◆ JOB ◆
Set out the records below as a Markdown table with the columns "Row" and "Line", numbering each line in sequence and omitting blank lines.

◆ INFORMATION SHOWN ◆
"""

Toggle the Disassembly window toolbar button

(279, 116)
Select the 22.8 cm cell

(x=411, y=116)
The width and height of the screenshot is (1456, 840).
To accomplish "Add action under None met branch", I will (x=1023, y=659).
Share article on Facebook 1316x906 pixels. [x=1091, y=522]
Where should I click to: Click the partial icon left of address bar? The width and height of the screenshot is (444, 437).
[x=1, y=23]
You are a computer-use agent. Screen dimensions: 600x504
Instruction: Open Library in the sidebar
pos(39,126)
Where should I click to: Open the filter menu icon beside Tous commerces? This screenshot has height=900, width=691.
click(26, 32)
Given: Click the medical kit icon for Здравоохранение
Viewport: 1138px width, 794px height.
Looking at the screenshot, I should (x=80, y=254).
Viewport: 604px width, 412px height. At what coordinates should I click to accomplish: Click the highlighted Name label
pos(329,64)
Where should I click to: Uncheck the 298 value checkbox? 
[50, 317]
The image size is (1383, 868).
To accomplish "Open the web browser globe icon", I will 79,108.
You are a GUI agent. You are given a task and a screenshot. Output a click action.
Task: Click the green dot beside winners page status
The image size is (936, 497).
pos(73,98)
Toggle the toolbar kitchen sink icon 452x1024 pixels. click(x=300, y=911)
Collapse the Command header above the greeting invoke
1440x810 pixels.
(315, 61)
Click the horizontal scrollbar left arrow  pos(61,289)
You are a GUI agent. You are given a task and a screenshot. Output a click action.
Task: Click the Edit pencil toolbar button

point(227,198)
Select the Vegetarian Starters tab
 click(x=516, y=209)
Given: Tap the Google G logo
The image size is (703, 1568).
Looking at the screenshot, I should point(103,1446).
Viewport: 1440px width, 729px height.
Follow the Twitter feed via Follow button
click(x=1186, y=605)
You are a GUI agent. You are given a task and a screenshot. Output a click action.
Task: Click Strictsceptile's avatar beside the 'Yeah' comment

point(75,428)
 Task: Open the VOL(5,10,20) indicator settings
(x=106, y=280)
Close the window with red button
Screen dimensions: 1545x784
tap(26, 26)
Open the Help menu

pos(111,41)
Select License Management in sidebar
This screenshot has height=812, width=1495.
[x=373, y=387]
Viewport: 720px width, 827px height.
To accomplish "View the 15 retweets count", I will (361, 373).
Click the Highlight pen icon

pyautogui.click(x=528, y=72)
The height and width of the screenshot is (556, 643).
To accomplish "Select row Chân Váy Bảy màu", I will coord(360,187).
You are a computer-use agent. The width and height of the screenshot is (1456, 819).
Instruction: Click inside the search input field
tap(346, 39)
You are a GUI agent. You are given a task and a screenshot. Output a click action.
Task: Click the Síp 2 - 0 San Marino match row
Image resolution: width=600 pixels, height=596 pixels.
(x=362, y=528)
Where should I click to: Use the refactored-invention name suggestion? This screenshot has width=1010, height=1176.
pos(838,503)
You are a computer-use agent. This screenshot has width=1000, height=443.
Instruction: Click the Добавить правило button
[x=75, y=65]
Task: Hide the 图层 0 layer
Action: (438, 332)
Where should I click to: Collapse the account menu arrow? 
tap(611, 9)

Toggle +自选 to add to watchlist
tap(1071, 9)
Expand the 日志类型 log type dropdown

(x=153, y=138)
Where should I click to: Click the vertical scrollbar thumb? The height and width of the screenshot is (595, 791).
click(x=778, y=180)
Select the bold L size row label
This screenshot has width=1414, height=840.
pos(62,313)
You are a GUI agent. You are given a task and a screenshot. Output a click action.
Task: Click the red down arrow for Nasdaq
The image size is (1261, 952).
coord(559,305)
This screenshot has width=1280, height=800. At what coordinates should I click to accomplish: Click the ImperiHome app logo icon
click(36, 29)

"""

◆ ANSWER TO THE EXERCISE ◆
| Row | Line |
|---|---|
| 1 | Toggle the Disassembly window toolbar button |
| 2 | (279, 116) |
| 3 | Select the 22.8 cm cell |
| 4 | (x=411, y=116) |
| 5 | The width and height of the screenshot is (1456, 840). |
| 6 | To accomplish "Add action under None met branch", I will (x=1023, y=659). |
| 7 | Share article on Facebook 1316x906 pixels. [x=1091, y=522] |
| 8 | Where should I click to: Click the partial icon left of address bar? The width and height of the screenshot is (444, 437). |
| 9 | [x=1, y=23] |
| 10 | You are a computer-use agent. Screen dimensions: 600x504 |
| 11 | Instruction: Open Library in the sidebar |
| 12 | pos(39,126) |
| 13 | Where should I click to: Open the filter menu icon beside Tous commerces? This screenshot has height=900, width=691. |
| 14 | click(26, 32) |
| 15 | Given: Click the medical kit icon for Здравоохранение |
| 16 | Viewport: 1138px width, 794px height. |
| 17 | Looking at the screenshot, I should (x=80, y=254). |
| 18 | Viewport: 604px width, 412px height. At what coordinates should I click to accomplish: Click the highlighted Name label |
| 19 | pos(329,64) |
| 20 | Where should I click to: Uncheck the 298 value checkbox?  |
| 21 | [50, 317] |
| 22 | The image size is (1383, 868). |
| 23 | To accomplish "Open the web browser globe icon", I will 79,108. |
| 24 | You are a GUI agent. You are given a task and a screenshot. Output a click action. |
| 25 | Task: Click the green dot beside winners page status |
| 26 | The image size is (936, 497). |
| 27 | pos(73,98) |
| 28 | Toggle the toolbar kitchen sink icon 452x1024 pixels. click(x=300, y=911) |
| 29 | Collapse the Command header above the greeting invoke |
| 30 | 1440x810 pixels. |
| 31 | (315, 61) |
| 32 | Click the horizontal scrollbar left arrow  pos(61,289) |
| 33 | You are a GUI agent. You are given a task and a screenshot. Output a click action. |
| 34 | Task: Click the Edit pencil toolbar button |
| 35 | point(227,198) |
| 36 | Select the Vegetarian Starters tab |
| 37 |  click(x=516, y=209) |
| 38 | Given: Tap the Google G logo |
| 39 | The image size is (703, 1568). |
| 40 | Looking at the screenshot, I should point(103,1446). |
| 41 | Viewport: 1440px width, 729px height. |
| 42 | Follow the Twitter feed via Follow button |
| 43 | click(x=1186, y=605) |
| 44 | You are a GUI agent. You are given a task and a screenshot. Output a click action. |
| 45 | Task: Click Strictsceptile's avatar beside the 'Yeah' comment |
| 46 | point(75,428) |
| 47 |  Task: Open the VOL(5,10,20) indicator settings |
| 48 | (x=106, y=280) |
| 49 | Close the window with red button |
| 50 | Screen dimensions: 1545x784 |
| 51 | tap(26, 26) |
| 52 | Open the Help menu |
| 53 | pos(111,41) |
| 54 | Select License Management in sidebar |
| 55 | This screenshot has height=812, width=1495. |
| 56 | [x=373, y=387] |
| 57 | Viewport: 720px width, 827px height. |
| 58 | To accomplish "View the 15 retweets count", I will (361, 373). |
| 59 | Click the Highlight pen icon |
| 60 | pyautogui.click(x=528, y=72) |
| 61 | The height and width of the screenshot is (556, 643). |
| 62 | To accomplish "Select row Chân Váy Bảy màu", I will coord(360,187). |
| 63 | You are a computer-use agent. The width and height of the screenshot is (1456, 819). |
| 64 | Instruction: Click inside the search input field |
| 65 | tap(346, 39) |
| 66 | You are a GUI agent. You are given a task and a screenshot. Output a click action. |
| 67 | Task: Click the Síp 2 - 0 San Marino match row |
| 68 | Image resolution: width=600 pixels, height=596 pixels. |
| 69 | (x=362, y=528) |
| 70 | Where should I click to: Use the refactored-invention name suggestion? This screenshot has width=1010, height=1176. |
| 71 | pos(838,503) |
| 72 | You are a computer-use agent. This screenshot has width=1000, height=443. |
| 73 | Instruction: Click the Добавить правило button |
| 74 | [x=75, y=65] |
| 75 | Task: Hide the 图层 0 layer |
| 76 | Action: (438, 332) |
| 77 | Where should I click to: Collapse the account menu arrow?  |
| 78 | tap(611, 9) |
| 79 | Toggle +自选 to add to watchlist |
| 80 | tap(1071, 9) |
| 81 | Expand the 日志类型 log type dropdown |
| 82 | (x=153, y=138) |
| 83 | Where should I click to: Click the vertical scrollbar thumb? The height and width of the screenshot is (595, 791). |
| 84 | click(x=778, y=180) |
| 85 | Select the bold L size row label |
| 86 | This screenshot has width=1414, height=840. |
| 87 | pos(62,313) |
| 88 | You are a GUI agent. You are given a task and a screenshot. Output a click action. |
| 89 | Task: Click the red down arrow for Nasdaq |
| 90 | The image size is (1261, 952). |
| 91 | coord(559,305) |
| 92 | This screenshot has width=1280, height=800. At what coordinates should I click to accomplish: Click the ImperiHome app logo icon |
| 93 | click(36, 29) |